* ASSIGNED TASK
In your reply, repeat every entry exactly and skip over each picture.

(Collected data entries)
__________
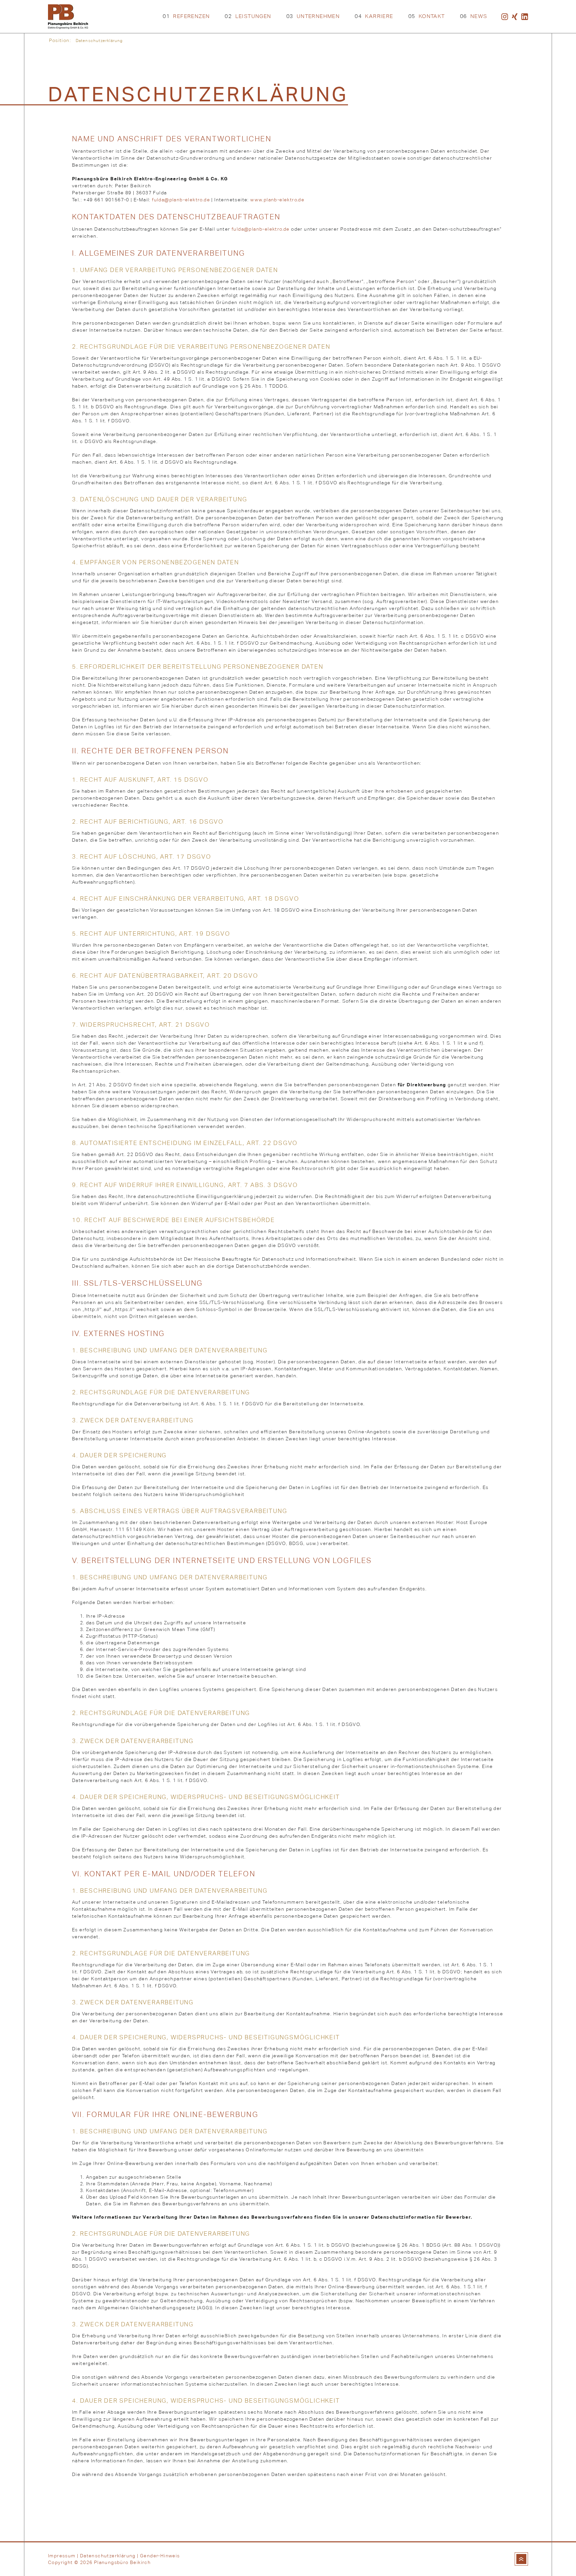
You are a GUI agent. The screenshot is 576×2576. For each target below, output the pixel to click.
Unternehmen (313, 16)
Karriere (374, 16)
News (473, 16)
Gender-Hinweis (160, 2555)
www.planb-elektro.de (277, 199)
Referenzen (186, 16)
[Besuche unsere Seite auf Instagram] (504, 16)
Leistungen (248, 16)
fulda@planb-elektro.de (181, 199)
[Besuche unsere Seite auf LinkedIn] (524, 16)
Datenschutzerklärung (108, 2555)
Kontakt (426, 16)
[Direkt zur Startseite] (68, 16)
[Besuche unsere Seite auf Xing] (514, 16)
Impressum (62, 2555)
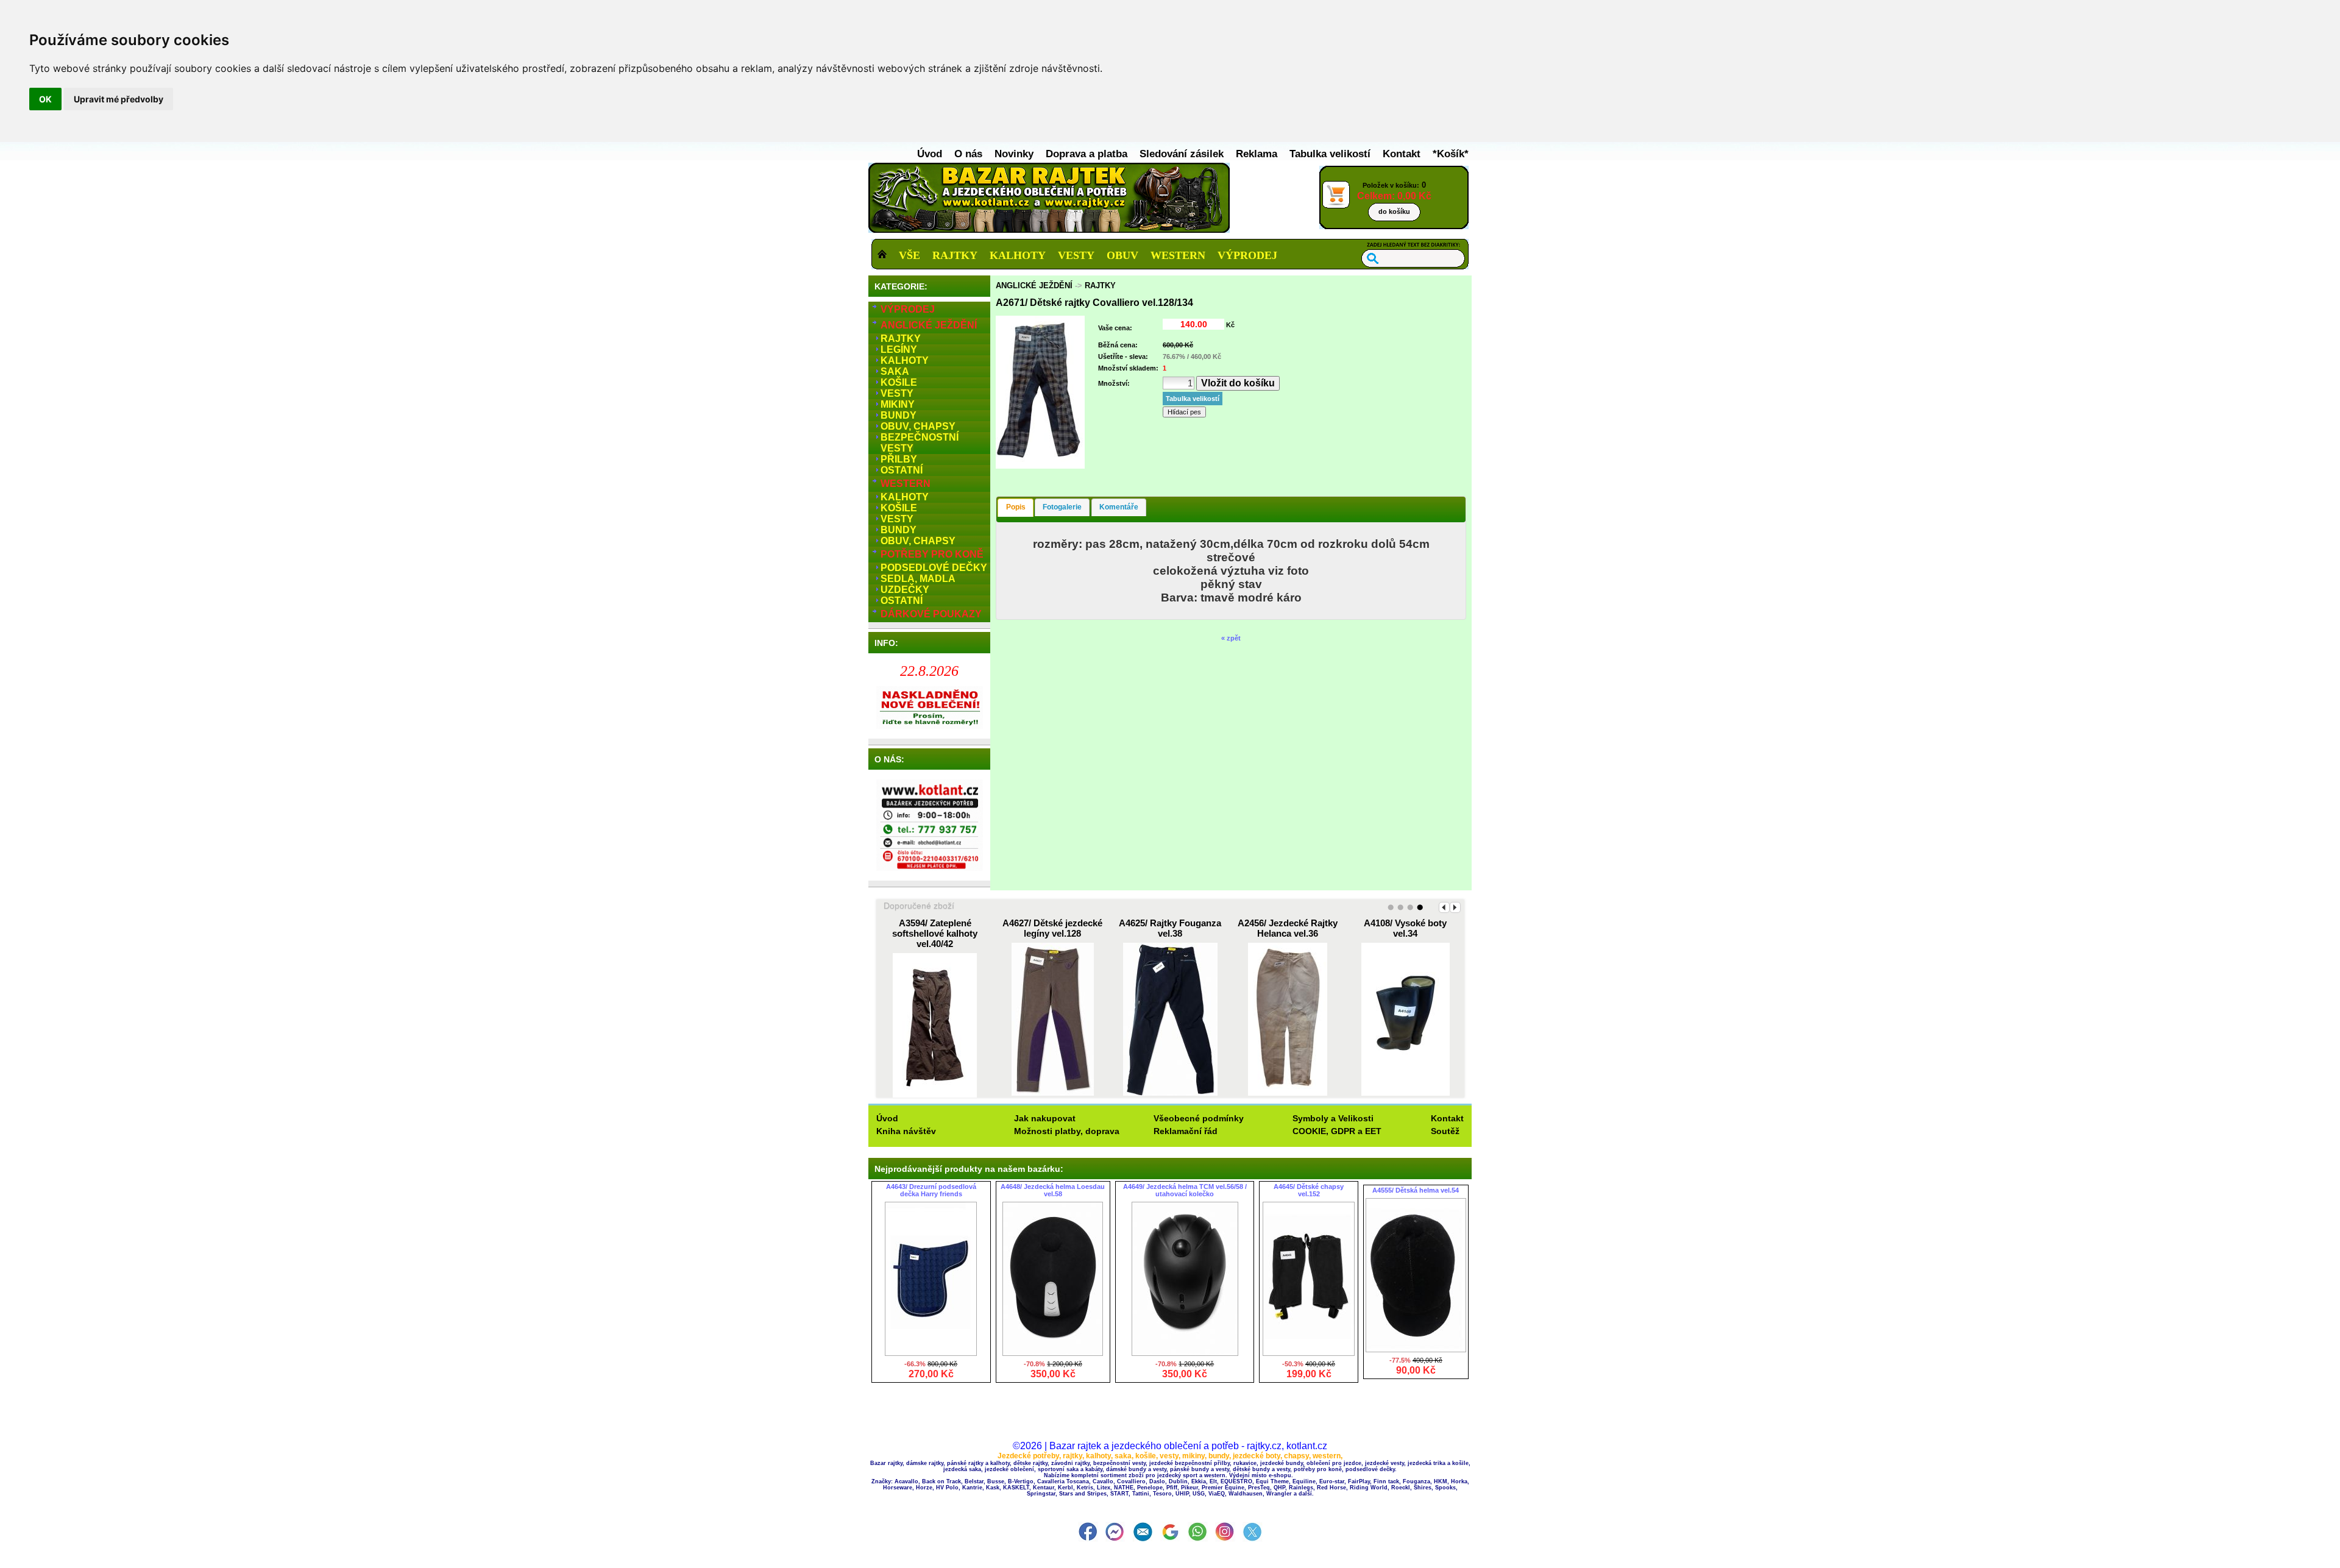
__________
* REPLY
You are a GUI agent. The screenshot is 576×2576. For each target below, output the pixel to click.
Unternehmen (313, 16)
Karriere (374, 16)
News (473, 16)
Gender-Hinweis (160, 2555)
www.planb-elektro.de (277, 199)
Referenzen (186, 16)
[Besuche unsere Seite auf Instagram] (504, 16)
Leistungen (248, 16)
fulda@planb-elektro.de (181, 199)
[Besuche unsere Seite auf LinkedIn] (524, 16)
Datenschutzerklärung (108, 2555)
Kontakt (426, 16)
[Direkt zur Startseite] (68, 16)
[Besuche unsere Seite auf Xing] (514, 16)
Impressum (62, 2555)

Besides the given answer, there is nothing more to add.